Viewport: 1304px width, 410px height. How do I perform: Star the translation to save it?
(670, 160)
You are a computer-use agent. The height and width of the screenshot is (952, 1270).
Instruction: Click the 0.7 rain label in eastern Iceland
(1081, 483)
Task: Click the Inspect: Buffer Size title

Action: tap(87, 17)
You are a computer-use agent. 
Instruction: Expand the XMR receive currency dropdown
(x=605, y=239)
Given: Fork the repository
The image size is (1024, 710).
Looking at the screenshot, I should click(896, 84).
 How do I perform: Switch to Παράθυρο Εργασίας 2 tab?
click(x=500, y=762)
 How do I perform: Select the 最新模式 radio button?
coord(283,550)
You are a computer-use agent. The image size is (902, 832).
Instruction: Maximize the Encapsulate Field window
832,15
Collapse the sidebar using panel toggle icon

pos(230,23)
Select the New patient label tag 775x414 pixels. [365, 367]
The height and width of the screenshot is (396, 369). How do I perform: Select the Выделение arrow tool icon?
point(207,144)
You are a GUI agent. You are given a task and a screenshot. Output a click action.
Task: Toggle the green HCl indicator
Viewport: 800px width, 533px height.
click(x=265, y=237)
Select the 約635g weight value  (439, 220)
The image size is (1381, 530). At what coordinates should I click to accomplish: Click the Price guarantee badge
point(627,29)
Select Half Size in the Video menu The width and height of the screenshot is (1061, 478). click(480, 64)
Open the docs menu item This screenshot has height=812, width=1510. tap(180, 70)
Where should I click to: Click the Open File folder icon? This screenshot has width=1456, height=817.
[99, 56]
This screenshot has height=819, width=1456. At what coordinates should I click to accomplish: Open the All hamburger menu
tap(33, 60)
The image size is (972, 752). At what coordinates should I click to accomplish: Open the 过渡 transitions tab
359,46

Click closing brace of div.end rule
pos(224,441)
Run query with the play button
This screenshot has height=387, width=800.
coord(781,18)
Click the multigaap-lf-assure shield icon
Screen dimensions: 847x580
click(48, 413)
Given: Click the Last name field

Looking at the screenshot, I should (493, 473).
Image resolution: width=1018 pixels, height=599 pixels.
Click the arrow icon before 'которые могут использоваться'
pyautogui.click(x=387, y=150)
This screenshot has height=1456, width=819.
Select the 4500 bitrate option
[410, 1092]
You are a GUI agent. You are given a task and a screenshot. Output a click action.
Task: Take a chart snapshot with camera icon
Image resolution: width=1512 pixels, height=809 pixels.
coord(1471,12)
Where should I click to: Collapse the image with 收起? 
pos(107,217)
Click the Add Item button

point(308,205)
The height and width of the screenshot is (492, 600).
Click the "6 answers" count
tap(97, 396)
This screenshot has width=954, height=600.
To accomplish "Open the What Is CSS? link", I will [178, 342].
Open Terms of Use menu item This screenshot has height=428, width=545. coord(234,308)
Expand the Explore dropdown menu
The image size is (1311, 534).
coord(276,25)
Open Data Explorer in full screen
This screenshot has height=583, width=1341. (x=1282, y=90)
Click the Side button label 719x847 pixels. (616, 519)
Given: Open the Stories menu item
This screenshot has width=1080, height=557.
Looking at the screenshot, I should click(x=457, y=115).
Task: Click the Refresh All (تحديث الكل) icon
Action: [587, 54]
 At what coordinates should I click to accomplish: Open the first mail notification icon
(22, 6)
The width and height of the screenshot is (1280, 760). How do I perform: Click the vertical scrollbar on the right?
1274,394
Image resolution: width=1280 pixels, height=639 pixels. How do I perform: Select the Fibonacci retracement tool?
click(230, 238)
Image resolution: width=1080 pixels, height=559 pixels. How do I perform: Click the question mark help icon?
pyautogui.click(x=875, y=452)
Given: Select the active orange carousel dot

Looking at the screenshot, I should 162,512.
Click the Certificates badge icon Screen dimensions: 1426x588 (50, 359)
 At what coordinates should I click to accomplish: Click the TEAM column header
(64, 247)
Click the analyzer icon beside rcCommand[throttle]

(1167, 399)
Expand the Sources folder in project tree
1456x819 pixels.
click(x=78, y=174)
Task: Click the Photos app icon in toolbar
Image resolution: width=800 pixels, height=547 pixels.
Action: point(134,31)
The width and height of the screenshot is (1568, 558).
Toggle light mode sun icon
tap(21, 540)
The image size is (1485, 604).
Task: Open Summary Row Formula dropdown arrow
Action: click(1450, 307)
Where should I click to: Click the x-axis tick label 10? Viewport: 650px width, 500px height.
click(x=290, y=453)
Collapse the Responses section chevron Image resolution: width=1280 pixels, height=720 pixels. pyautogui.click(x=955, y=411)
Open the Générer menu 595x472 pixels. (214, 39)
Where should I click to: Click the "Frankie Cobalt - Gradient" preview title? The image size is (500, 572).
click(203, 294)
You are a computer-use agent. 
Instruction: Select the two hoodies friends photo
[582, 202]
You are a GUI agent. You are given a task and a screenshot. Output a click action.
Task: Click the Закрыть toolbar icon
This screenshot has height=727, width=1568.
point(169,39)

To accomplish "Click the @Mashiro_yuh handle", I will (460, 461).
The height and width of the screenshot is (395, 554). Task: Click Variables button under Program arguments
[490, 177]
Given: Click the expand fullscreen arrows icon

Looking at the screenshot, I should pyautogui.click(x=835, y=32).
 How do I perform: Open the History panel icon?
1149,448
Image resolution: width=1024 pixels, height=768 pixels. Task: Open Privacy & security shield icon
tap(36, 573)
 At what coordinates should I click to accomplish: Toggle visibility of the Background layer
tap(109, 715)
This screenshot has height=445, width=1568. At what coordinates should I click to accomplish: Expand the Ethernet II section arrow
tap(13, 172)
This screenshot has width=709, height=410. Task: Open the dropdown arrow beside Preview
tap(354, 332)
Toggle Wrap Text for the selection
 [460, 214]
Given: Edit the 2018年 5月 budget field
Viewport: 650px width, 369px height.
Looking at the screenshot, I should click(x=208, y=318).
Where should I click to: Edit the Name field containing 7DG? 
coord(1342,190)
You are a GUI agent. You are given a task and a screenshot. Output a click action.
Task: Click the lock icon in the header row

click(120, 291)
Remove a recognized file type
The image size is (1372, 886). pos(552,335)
=-=-=-=-=
Restate word for word the lines from the one holding "How do I perform: Open" to the end of the listing, both ends included, and nothing more.

Result for this exercise >>
 How do I perform: Open the History panel icon?
1149,448
Image resolution: width=1024 pixels, height=768 pixels. Task: Open Privacy & security shield icon
tap(36, 573)
 At what coordinates should I click to accomplish: Toggle visibility of the Background layer
tap(109, 715)
This screenshot has height=445, width=1568. At what coordinates should I click to accomplish: Expand the Ethernet II section arrow
tap(13, 172)
This screenshot has width=709, height=410. Task: Open the dropdown arrow beside Preview
tap(354, 332)
Toggle Wrap Text for the selection
 [460, 214]
Given: Edit the 2018年 5月 budget field
Viewport: 650px width, 369px height.
Looking at the screenshot, I should click(x=208, y=318).
Where should I click to: Edit the Name field containing 7DG? 
coord(1342,190)
You are a GUI agent. You are given a task and a screenshot. Output a click action.
Task: Click the lock icon in the header row

click(120, 291)
Remove a recognized file type
The image size is (1372, 886). pos(552,335)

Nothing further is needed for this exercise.